Allen focused on his top five characteristics. His computer was showing the dynamic virtue inclinations he commonly exhibited, adjusting their standings on his chart as it responded to his bio-feedback. His top five strengths were Social Intelligence, Gratitude, Leadership, the Capacity for Love, and Humor and Playfulness.
The leadership is what was frustrating him the most. There was simply too much faction right now in each of the two opposing sides for someone who lacked fame to steer the cultural boat. He had thought of joining the Violents, but it was really too much for him just to grab some fame-traction. And yet he felt like ultimately he understood why each side was being so dramatically defensive. But instead of his social intelligence developing a map to navigate the world through this storm, he was just getting a general sense that this was the way things should be, and that he should let things play out.

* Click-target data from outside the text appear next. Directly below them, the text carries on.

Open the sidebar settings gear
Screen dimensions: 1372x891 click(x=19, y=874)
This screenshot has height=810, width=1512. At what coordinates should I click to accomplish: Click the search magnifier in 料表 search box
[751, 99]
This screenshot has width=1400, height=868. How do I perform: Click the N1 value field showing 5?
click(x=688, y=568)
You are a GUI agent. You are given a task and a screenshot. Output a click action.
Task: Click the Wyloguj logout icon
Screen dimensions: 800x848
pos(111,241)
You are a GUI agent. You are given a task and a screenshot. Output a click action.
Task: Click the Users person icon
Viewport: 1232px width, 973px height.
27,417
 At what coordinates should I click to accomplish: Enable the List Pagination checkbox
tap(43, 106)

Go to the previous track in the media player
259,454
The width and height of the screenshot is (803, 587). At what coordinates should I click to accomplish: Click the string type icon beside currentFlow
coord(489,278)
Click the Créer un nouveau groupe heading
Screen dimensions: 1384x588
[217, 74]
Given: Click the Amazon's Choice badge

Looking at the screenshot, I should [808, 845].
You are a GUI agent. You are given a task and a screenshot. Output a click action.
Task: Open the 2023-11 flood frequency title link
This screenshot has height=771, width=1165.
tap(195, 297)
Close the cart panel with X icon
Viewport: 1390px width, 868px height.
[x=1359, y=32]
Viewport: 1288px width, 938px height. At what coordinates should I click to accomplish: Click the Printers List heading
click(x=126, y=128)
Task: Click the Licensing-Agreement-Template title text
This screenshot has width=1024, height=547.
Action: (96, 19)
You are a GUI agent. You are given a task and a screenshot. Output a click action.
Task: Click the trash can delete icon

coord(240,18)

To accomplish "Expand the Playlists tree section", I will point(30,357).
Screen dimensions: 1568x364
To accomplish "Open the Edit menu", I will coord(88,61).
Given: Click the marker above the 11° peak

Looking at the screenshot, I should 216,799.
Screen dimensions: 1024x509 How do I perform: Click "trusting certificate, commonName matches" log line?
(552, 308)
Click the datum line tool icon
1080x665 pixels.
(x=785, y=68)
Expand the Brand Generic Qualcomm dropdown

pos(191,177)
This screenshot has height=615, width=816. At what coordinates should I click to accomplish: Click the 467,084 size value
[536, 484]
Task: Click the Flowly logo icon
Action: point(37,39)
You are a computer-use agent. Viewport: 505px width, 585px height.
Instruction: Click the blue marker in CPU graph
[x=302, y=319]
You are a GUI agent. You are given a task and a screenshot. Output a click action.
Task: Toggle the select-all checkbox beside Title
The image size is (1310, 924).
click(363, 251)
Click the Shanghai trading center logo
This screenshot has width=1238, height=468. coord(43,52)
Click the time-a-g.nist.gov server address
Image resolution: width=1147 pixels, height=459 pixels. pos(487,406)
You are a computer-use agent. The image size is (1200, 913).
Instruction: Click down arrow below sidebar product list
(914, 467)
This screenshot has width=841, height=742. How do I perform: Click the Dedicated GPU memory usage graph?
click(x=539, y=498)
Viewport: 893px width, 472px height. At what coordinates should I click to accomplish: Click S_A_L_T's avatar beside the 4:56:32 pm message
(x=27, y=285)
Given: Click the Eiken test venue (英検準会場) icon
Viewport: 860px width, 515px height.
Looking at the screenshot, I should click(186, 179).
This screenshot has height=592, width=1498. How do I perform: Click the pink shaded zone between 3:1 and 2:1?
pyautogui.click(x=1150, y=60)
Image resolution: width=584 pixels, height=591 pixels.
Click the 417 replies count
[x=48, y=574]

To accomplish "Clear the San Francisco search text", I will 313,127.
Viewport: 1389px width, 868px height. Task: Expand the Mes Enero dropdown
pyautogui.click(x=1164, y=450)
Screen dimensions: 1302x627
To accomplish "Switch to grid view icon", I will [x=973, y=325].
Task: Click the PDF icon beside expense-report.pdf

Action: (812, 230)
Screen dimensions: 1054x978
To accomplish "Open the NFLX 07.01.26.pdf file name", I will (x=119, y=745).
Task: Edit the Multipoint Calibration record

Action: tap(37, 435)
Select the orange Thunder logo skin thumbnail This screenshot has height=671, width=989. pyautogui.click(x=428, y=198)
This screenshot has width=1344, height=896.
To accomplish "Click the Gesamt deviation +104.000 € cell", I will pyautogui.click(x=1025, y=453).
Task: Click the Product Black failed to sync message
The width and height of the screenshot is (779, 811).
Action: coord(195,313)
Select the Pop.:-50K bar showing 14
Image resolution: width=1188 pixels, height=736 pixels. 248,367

But he was not satisfied with his conclusions. There was no threat to the population at large, but this culture clash and the inability for people to understand was causing a huge decline in development. He quickly widdled away a counter that showed the repercussions of the conflict and threw it into the net. It started to climb some of his local groups, but it wasn’t enough to permeate the mass consciousness. Damn.
Ever since the live system for computing personality tendencies had permeated, a renaissance of cooperation had occurred. The effects that cooperative/insular cultures had benefited from in the past, now affected the entire Occupied Territory. The result was a boom in technology and a near end to war.
This current conflict was seen as a hiccup by most people. Allen’s ideas fought both against their opposition, and the worst enemy, Apathy.
Allen sat in contemplation, now watching the war through the window of the station closest to the violent part of the conflict. He sat in quiet meditation and then it came to him. He talked to his Like-Mind group before sending it out. They quickly hammered out a recommendation to turn off the Personality Overlays that offered hyper cooperation.
It was a solution that was oblique to the conflict. It started to pick up traction, surprisingly in the Indifferents. Allen watched as it slowly climbed. Would it breach into the Violents, he wondered. It kept climbing, and as Allen stared out the window, he saw the ships turn off their resonator lasers, and the shields drop away.